In a hierarchical society, it must seem obvious that those at the top are in possession of the correct forms, while everybody else labours with the problems of corruption. The logical conclusion is that the highest authority is associated with the monarchy. In Elizabeth's time, the usage of the court was asserted as a model for the language as a whole. After the Restoration, Dryden gave credit for the improvement of English to Charles II and his court. It must be said that this became less and less credible after 1688. William III was a Dutchman. Queen Anne was not credited with any special relationship with the language, and Addison and Swift were rather less than explicit in defining the learned and polite persons, other than themselves, who had in their possession the perfect standard of English. Anne's successor was the German-speaking elector of Hanover, who became George I. After 1714, even the most skilled propagandist would have found it difficult to credit the king with any authority with regard to a language he did not speak. Nevertheless, the monarchy was once again associated with correct English when the popular image of the monarchy improved in the time of Victoria.
   After 1714 writers continued to appeal to the nobility for support and to act as patrons to their work on language. Some writers, such as Lord Chesterfield, were themselves of high social status. Robert Lowth became bishop of London. But ascertaining the standard language essentially became a middle-class activity. The social value of variation in language is that 'correct' forms can be used as social symbols, and distinguish middle class people from those they regard as common and vulgar. The long-term effect of this is the development of a close connection in England between language and social class.

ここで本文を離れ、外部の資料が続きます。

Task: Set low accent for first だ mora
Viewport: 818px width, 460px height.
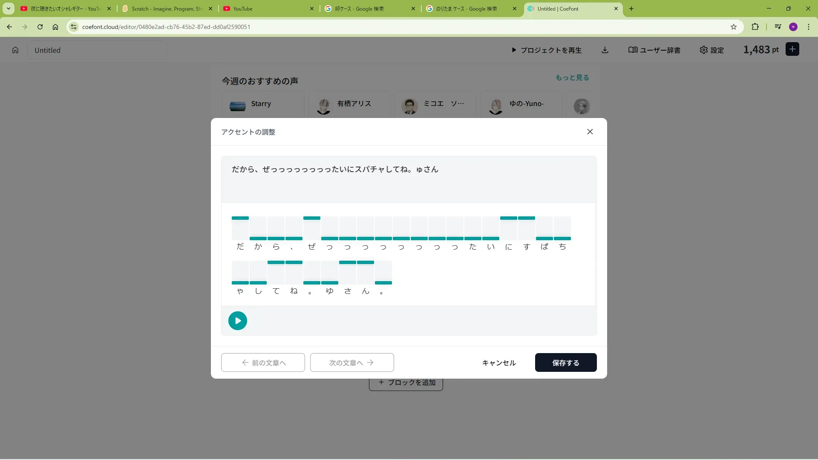Action: click(240, 238)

 ここで説かれているのは,政治的権威と言語的権威の連動である.理想的な君主制においては,君主の指導者としての地位と,彼らが話す言語の地位とが連動しているはずである.絶対的な政治的権力をもっている国王の口から出る言葉が,その言語の典型であり,模範であり,理想であるはずである.しかし,18世紀末以降に君臨したイギリス君主は,オランダ人の William III だったり,ドイツ人の George I であったりと,ろくに英語を話せない外国人だったのである(関連して,「#141. 18世紀の規範は理性か慣用か」 ([2009-09-15-1]) も参照).そこから推測されるように,イギリス君主は実際にイギリスの政治にそれほど関心がなかったのであり,イギリス国民によって「典型」「模範」「理想」とみなされるわけもなかった.ここから,国王の代理として政治を運営する "Prime Minister" 職(初代は Sir Robert Walpole)が作り出され,その職の重要性が増して現在に至るのだから,皮肉なものである.こうして,政治的権威は,国王から有力国民の代表者,実質的には富裕なブルジョワの代表者へと移行した.
 当然ながら,それと連動して,言語的権威の所在も国王からブルジョワの代表者へと,とりわけ言語に対して意識の高い文人墨客へと移行した.こうして,国王ではなく,身分の高い教養のある階級の代表者が英語の正しさを定め,保つ伝統が始まった.21世紀の言葉遣いにもの申す "pundit" たちも,この伝統の後継者に他ならない.

 ・ Knowles, Gerry. A Cultural History of the English Language. London: Arnold, 1997.